Je pense que nous sommes en train de nous habituer à avoir des services publics en mode dégradé. C’est l’hôpital qui a donné l’exemple, mais je pense que l’école suivra et la culture aussi. C’est très très grave de s’habituer à ça ! Clairement, pour 2023, je l’ai déjà dit, rien ne changera. Quand nous avons appris ces baisses de subventions, nous nous étions déjà engagés auprès des compagnies. Je ne nous voyais pas les appeler pour leur dire que nous nous désengagions. La saison 2023 était déjà construite. Cela dit, on s’achemine vers un déficit significatif à la fin de cette année. Ce qui n’est pas insurmontable parce que notre économie est saine mais nous ne pouvons pas cumuler des déficits sur plusieurs années. Pour 2024, une partie de la saison était déjà écrite. La variable d’ajustement, c’est ce qu’il va se passer dans un an. Si nous n’avons pas un peu de respiration, et plus de marge de manœuvre, on pourrait faire comme certaines structures culturelles cette année, à savoir réduire la saison, repousser leurs ouvertures, proposer moins de spectacles, etc. Je ne sais pas quels seront les arbitrages, mais j’ai besoin qu’on en parle avec les partenaires publics. S’il n’y a aucune marge de manœuvre possible, qu’est-ce qu’on fait de nos missions ? Il y en a certaines qui sont impossibles à ne pas tenir, la création, le soutien aux artistes, l’éducation artistique, le partage de l’art, etc. En 2017, la Ville, le Département, la Région, l’État se sont engagés pour soutenir la Comédie. Le public est de plus en plus nombreux et n’est pas uniquement local. Encore une fois, nous avons une mission de service public mais qui ne peut pas fonctionner sans financement. Il ne faudrait pas que la Culture devienne la variable d’ajustement des politiques publiques. Mais si jamais c’est le cas et qu’on le constate collectivement, dans ce cas-là, il faudra faire des choix, et ce sera douloureux. J’espère que nous n’en arriverons pas là.

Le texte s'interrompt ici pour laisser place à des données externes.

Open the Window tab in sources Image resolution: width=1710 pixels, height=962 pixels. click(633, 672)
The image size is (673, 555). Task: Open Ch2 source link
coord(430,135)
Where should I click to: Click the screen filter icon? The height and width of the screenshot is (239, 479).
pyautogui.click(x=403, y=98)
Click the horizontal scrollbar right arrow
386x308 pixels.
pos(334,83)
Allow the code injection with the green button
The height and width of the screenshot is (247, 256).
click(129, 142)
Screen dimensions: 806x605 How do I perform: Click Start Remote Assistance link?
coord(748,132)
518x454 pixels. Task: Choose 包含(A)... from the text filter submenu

Parlons justement de la création. Laurent Frechuret va ouvrir la saison, mais beaucoup d’autres spectacles vont suivre.

C’est évidemment notre moteur pour aller de l’avant. On est ravi que Laurent ouvre la saison avec « Fin de Partie » de Beckett. On peut évoquer un autre spectacle dont on est très content, c’est celui de Pauline Bureau « Neige ». C’est une artiste de la Fabrique, marraine de la promotion 32 de l’école et c’est aussi l’une des plus importantes autrices et metteuses en scène de notre paysage théâtral. On attend beaucoup de cette création ambitieuse que l’on pourra voir à partir de 10 ans et à partir de novembre. Il faut bien comprendre que les premiers usagers d’un lieu de création, ce sont les artistes. La question c’est de se configurer pour leur rendre le meilleur service possible et de favoriser leur travail. Au service de quoi ? De la rencontre avec les publics, car nos deuxièmes grands usagers ce sont eux. Au fond, quel que soit le théâtre, c’est la même priorité, à savoir les artistes et le public. Et plus il y a de propositions artistiques sur le territoire, plus il y a de richesse, plus il y a de fréquentation culturelle.

Sans parler de tous les spectacles, peut-on dire quelques mots de la nouvelle saison 23/24 ?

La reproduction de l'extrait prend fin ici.